The input:
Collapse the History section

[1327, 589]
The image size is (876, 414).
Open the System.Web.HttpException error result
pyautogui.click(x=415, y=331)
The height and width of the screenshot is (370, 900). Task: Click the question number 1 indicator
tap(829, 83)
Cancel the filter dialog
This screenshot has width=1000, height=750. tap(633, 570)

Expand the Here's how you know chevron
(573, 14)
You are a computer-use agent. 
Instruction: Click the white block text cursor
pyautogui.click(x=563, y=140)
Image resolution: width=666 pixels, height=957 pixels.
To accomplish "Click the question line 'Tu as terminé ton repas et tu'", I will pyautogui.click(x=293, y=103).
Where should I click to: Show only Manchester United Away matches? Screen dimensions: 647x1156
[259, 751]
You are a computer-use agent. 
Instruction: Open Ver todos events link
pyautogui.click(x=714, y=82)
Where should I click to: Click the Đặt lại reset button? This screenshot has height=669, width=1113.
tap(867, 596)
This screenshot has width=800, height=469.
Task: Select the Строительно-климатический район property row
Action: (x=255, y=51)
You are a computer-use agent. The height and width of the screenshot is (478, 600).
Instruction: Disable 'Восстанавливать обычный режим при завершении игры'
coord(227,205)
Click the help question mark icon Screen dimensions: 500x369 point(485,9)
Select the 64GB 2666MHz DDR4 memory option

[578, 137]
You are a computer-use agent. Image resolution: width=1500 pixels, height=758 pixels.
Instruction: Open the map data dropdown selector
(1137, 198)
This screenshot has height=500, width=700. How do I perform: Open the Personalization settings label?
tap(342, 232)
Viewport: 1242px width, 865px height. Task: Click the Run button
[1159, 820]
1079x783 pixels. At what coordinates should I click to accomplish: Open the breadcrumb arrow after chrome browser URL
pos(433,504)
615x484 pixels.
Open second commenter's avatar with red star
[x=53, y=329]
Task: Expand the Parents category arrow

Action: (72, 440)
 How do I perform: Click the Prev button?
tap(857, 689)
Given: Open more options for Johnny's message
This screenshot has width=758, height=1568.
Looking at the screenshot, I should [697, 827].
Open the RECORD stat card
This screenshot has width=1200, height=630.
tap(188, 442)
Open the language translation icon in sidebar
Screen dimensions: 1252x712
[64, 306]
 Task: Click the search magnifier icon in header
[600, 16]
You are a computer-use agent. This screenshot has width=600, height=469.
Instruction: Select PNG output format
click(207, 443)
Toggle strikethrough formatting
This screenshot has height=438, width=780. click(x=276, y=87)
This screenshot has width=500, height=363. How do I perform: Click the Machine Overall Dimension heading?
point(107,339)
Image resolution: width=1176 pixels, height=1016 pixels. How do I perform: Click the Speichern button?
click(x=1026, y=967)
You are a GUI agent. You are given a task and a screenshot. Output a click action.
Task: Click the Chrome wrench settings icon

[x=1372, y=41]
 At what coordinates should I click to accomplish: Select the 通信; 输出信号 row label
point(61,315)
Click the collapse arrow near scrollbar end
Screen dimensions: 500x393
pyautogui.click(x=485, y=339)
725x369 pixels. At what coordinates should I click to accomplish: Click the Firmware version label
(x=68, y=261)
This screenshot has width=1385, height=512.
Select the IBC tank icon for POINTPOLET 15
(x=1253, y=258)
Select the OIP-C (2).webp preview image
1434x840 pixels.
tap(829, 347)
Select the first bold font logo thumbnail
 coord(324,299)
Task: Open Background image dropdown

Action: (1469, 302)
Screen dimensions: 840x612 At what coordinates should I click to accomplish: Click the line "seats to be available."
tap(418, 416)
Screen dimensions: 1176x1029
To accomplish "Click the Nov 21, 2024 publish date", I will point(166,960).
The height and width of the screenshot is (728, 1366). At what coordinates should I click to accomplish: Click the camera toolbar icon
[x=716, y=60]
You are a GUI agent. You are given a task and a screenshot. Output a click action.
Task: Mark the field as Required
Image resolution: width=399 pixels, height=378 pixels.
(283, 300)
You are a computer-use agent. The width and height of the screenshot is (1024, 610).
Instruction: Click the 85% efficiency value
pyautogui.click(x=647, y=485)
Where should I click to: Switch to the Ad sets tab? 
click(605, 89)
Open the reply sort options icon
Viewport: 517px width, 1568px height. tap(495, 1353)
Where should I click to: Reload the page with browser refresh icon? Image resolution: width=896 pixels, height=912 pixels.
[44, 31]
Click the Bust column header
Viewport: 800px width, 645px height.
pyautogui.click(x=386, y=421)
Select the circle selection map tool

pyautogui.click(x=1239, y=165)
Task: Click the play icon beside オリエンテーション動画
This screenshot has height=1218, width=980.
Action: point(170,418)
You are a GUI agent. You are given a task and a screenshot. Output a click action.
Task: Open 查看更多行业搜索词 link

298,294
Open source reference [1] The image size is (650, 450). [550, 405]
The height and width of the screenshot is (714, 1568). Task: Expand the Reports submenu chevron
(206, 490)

Task details: Count the lines of the records that contain the word "size". Give only the count.

Exercise response: 2